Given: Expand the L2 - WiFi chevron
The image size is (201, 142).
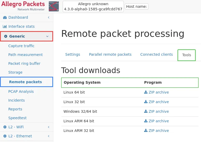Looking at the screenshot, I should click(x=48, y=127).
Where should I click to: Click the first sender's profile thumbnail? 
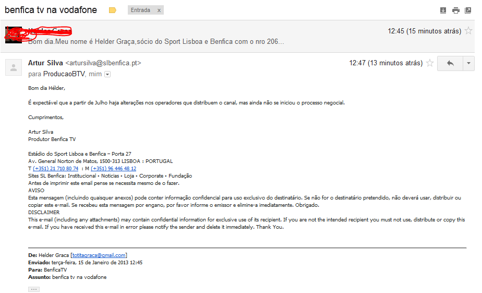[x=13, y=34]
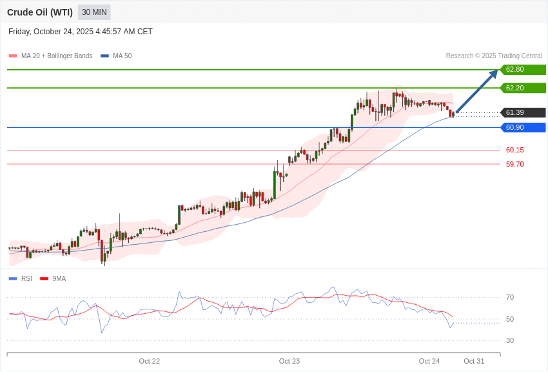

☆ ☆ ☆ ☆

_Exercise objective_
Line by line, print the records exactly, leaving the pictures behind.

_Output for this task_
Given: Expand the L2 - WiFi chevron
The image size is (201, 142).
Looking at the screenshot, I should click(x=48, y=127).
Where should I click to: Click the first sender's profile thumbnail? 
[x=13, y=34]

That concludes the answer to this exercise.